Restate the whole listing below word for word and keep the images out.
⟨
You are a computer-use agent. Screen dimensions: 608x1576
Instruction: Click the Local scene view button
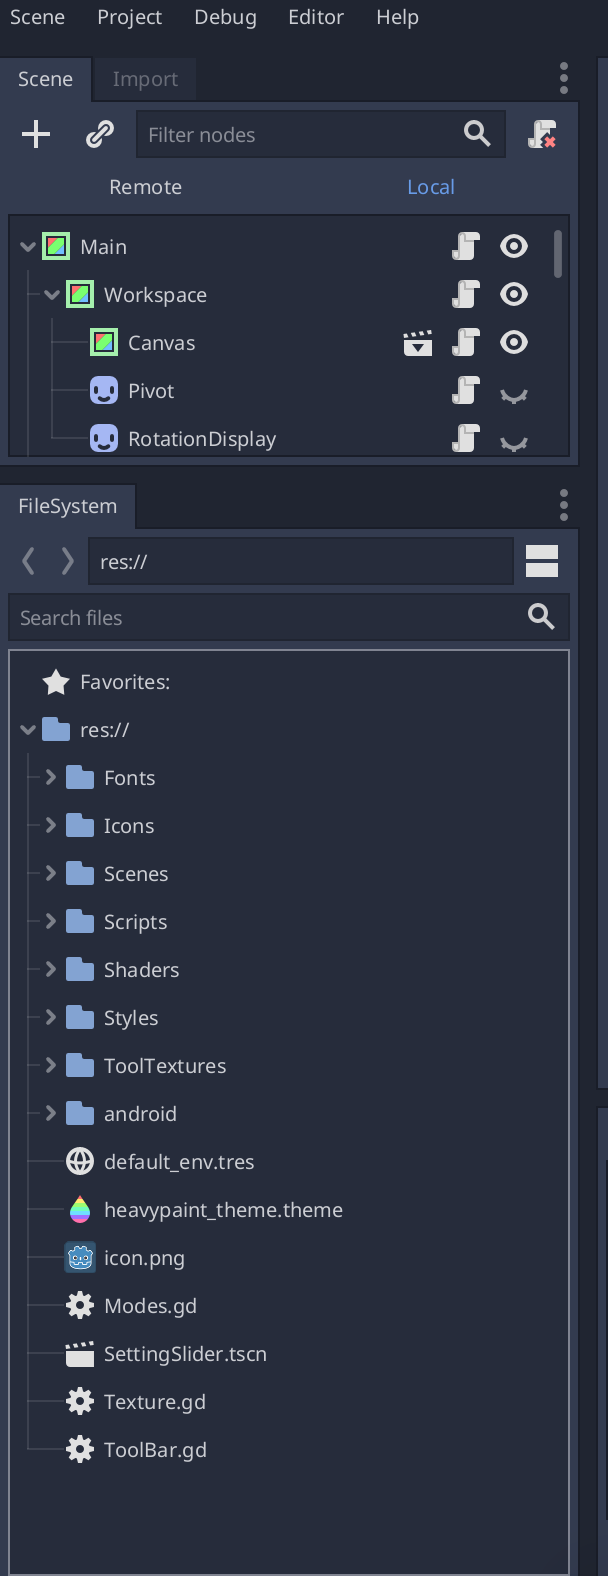point(431,186)
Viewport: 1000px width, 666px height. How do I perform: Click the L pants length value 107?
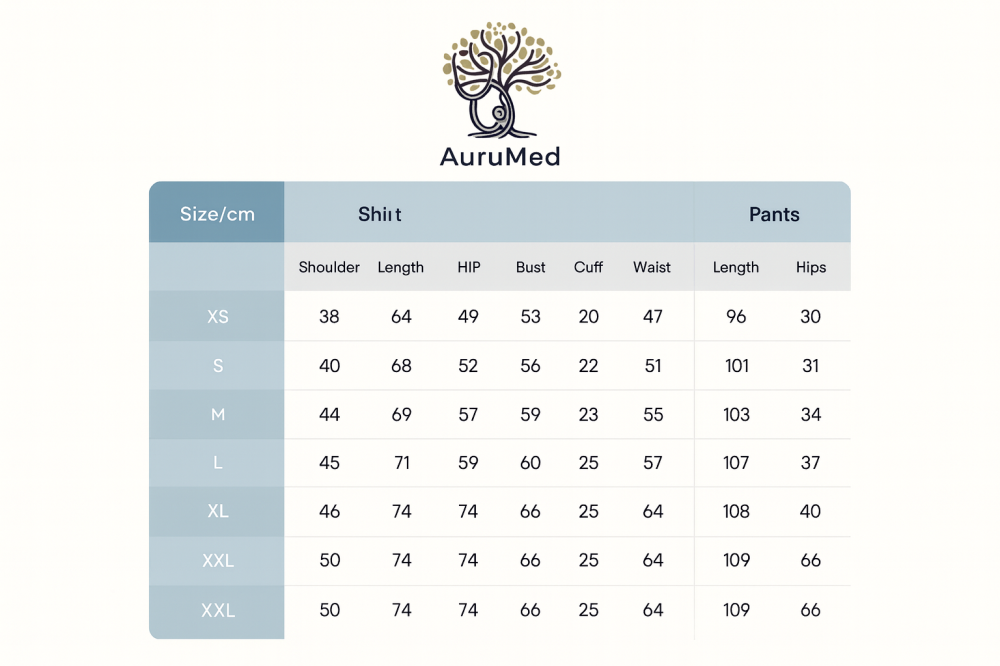[736, 463]
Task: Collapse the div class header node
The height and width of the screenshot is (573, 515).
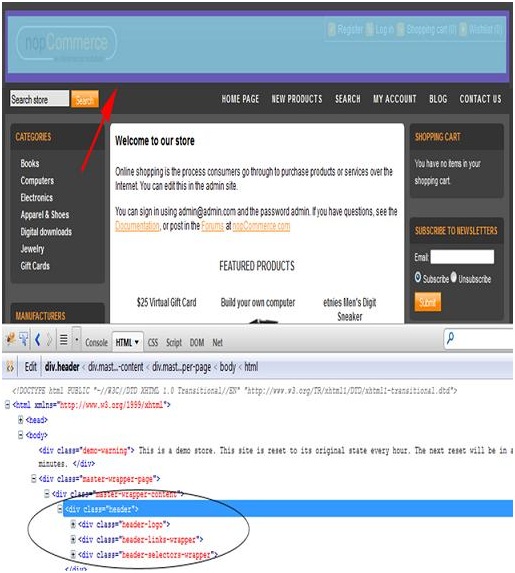Action: 60,509
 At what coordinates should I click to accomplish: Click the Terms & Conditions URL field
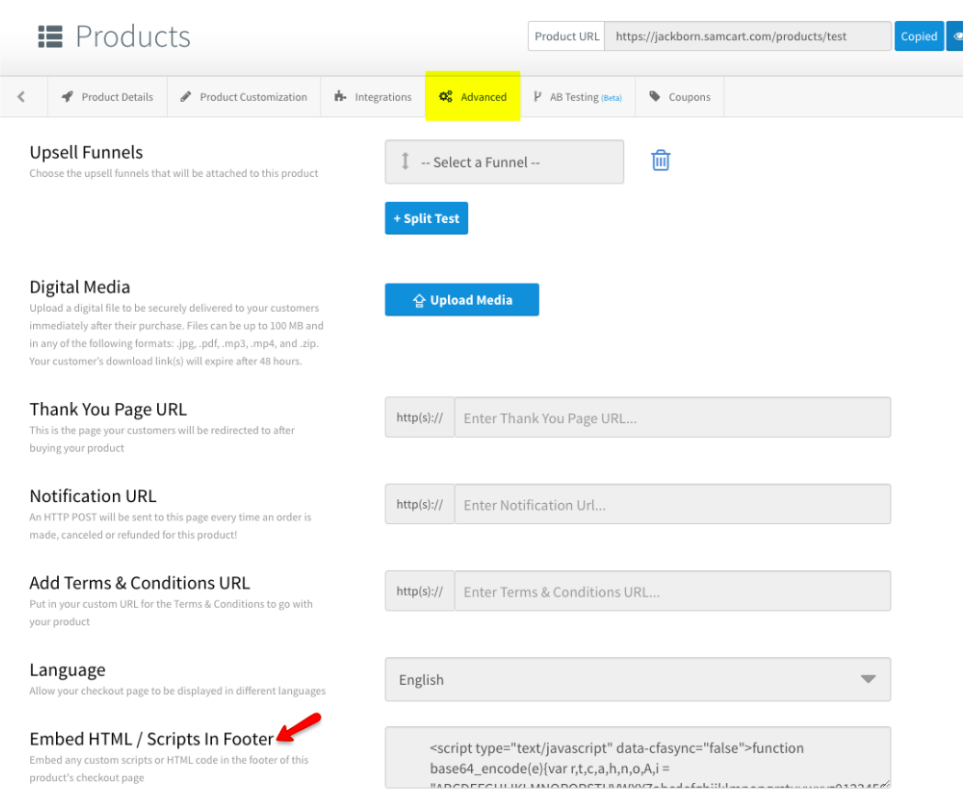click(x=672, y=592)
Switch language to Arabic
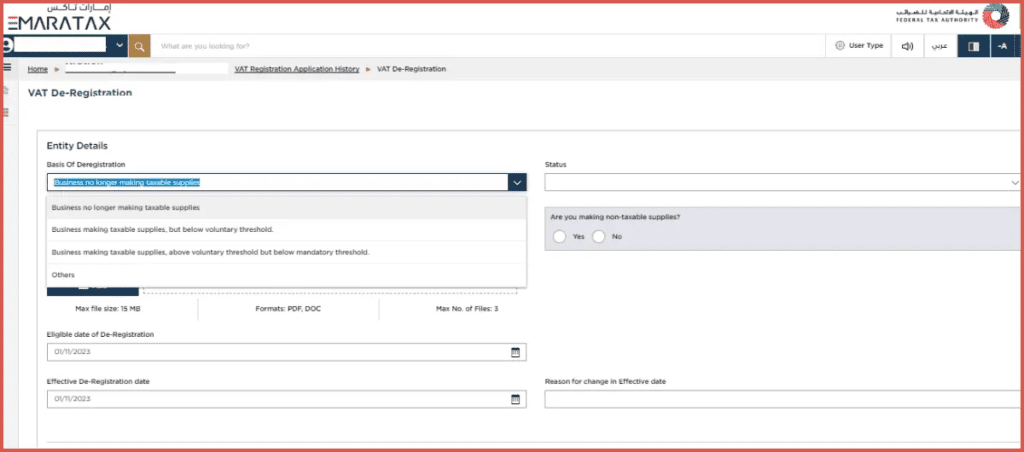Screen dimensions: 1024x452 (939, 46)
⟩
## Solution to this exercise
You are a computer-use agent. Screen dimensions: 608x1576
Instruction: Click the Local scene view button
point(431,186)
Viewport: 1000px width, 666px height. How do I perform: Click the L pants length value 107?
[736, 463]
Task: Collapse the div class header node
The height and width of the screenshot is (573, 515).
Action: 60,509
 At what coordinates should I click to accomplish: Click the Terms & Conditions URL field
click(x=672, y=592)
Switch language to Arabic
Screen dimensions: 1024x452 (939, 46)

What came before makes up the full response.